OBJECTIVE: From the entries below, pull out each line that contains the word "will" and copy it.
>> Start
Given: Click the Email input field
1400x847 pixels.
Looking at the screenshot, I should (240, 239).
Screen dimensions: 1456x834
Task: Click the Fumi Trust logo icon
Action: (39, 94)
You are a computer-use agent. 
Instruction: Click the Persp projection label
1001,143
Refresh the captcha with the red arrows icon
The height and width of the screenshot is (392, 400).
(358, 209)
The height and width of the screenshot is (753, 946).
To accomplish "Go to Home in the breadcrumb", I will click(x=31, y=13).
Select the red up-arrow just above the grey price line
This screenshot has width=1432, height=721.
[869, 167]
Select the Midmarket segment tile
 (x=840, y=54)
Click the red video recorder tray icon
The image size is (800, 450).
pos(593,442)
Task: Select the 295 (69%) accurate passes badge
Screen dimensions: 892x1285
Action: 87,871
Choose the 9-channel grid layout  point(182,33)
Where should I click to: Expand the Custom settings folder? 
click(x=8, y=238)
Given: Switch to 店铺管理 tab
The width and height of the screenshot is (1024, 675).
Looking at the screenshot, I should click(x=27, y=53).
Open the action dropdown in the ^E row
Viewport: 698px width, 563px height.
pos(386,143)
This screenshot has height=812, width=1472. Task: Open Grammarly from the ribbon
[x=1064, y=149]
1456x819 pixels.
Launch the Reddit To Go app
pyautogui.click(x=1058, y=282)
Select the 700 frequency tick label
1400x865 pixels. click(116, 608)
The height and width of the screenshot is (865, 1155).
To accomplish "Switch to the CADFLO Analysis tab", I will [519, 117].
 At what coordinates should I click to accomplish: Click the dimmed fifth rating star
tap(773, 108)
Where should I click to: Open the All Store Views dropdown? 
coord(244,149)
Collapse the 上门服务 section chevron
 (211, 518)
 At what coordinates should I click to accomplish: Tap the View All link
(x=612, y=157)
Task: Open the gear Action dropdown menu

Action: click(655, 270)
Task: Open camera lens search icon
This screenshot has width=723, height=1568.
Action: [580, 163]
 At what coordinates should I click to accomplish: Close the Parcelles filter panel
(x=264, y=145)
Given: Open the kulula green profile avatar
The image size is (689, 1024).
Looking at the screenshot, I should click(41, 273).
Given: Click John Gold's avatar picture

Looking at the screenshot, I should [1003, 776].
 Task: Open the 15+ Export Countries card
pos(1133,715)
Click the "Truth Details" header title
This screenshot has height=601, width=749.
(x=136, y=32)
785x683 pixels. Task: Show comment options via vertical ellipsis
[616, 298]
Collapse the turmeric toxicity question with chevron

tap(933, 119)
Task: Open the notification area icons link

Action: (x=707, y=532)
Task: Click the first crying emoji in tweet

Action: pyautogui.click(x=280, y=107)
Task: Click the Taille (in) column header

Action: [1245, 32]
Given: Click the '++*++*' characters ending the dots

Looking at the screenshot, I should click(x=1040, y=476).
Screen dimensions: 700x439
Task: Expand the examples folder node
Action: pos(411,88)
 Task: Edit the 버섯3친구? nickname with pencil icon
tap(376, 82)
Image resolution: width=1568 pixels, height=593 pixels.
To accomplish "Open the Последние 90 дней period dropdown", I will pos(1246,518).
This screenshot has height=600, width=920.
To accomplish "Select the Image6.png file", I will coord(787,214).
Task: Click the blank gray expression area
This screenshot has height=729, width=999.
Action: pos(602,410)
>> End
EXERCISE OUTPUT:
To accomplish "Go to Home in the breadcrumb", I will click(x=31, y=13).
To accomplish "Switch to the CADFLO Analysis tab", I will [519, 117].
To accomplish "Open the Последние 90 дней period dropdown", I will pos(1246,518).
To accomplish "Select the Image6.png file", I will coord(787,214).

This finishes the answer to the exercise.